--- Text block ---

Multi-node Acceleration for Large-scale GCNs
Gongjian Sun,Mingyu Yan,Duo Wang,Han Li,Wenming Li,Xiaochun Ye, DongruiFan,(Institute of Computing Technology,Chinese Academy of Sciences, Beijing,China) andYuan Xie (University of California,Santa Barbara,California,USA).
The paper Multi-node Acceleration for Large-scale GCNs submitted by ICT’s High-Throughput Computer Research Center was accepted by IEEE Transaction on Computers for the publication’s special issue on Hardware Acceleration of Machine Learning. This IEEE publication, a CCF-A tier journal, is a top-tier international journal on computer science.
Graph Convolutional Neural Networks (GCNs) emerged as a premier paradigm to address the graph learning problem via generalizing the information encoding to graph topologies representing complex relationships. GCNs subsequently have been widely applied. Critical fields such as knowledge inference, visual reasoning, traffic prediction, and EDA are GCN workloads at many data centers. Because GCNs impose challenges when processed on modern architectures due to the hybrid execution pattern, many novel high-performance and energy-efficient GCN accelerators have been proposed. Yet due to explosive graphs, limited by memory capacity and computation power, single-node accelerators can neither hold the graph data itself nor complete the execution of GCNs within a reasonable time. Thus, large-scale GCNs call for a multi-node acceleration system (MultiAccSys).
As an initial part of Graph Neural Network (GNN ) processor cluster design, ICT’s High-throughput Research Center (HTCRC) researched a multi-node acceleration solution for large-scale GCNs. After characterizing the execution pattern of large-scale GCNs on multi-node acceleration systems (MultiAccSys) and observing that (1) there are irregular coarse-grained communication patterns that invoke massive redundant transmissions and off-chip memory accesses; and (2) execution of GCNs in MultiAccSys is mainly bandwidth-bound and latency-tolerant, we proposed MultiGCN. It is the first MultiAccSys for large-scale GCNs that trades network latency for network bandwidth, as shown in Figure 1. By leveraging the network latency tolerance, we propose a topology-aware multicast mechanism with a one put per multicast message-passing model to reduce transmissions and alleviate network bandwidth requirements, as shown in Figure 2. Next, we introduce a scatter-based round execution mechanism which cooperates with the multicast mechanism and reduces redundant off-chip memory accesses, as shown in Figure 3.
Compared to the baseline MultiAccSys, MultiGCN achieves 4～12× speedup using only 28%～68% energy, while reducing 32% transmissions and 73% off-chip memory accesses on average. It not only achieves 2.5～8× speedup over the state-of-the-art multi-GPU solution but also scales to large-scale graphs, as opposed to single-node GCN accelerators.
Figure 1 MultiGNC is the first MultiACCSYs for large-scale GCNs that trades network latency for network bandwidth
Figure 2 Proposed topology-aware multicast mechanism
Figure 3 Introduction of a scatter-based round execution mechanism
The High-throughput Computer Research Center focuses on the novel computer architecture for high-throughput data processing in the era of artificial intelligence and the Internet of Everything. HTCRC constantly promotes research and gains a strong record of accomplishments in high-throughput processors, high-throughput interconnect technologies, superconducting computers, and algorithms/applications for high-throughput computing, among others. HTCRC continues to publish papers in top conferences and journals of computer architecture and system, including MICRO, HPCA, and IEEE TC. HTCRC’s prospective research has exerted extensive influence and obtained practical applications domestically and abroad.

--- Provided material ---

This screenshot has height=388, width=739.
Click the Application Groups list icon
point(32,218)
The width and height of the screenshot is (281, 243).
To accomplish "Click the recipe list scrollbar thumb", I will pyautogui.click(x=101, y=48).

---

### Exercise tasks
[1] According to the MultiGCN article, how much speedup does MultiGCN achieve over the state-of-the-art multi-GPU solution?
[2] List the critical fields that the MultiGCN article names as GCN workloads at many data centers.

### Responses
[1] 2.5～8× speedup

[2] Knowledge inference, visual reasoning, traffic prediction, EDA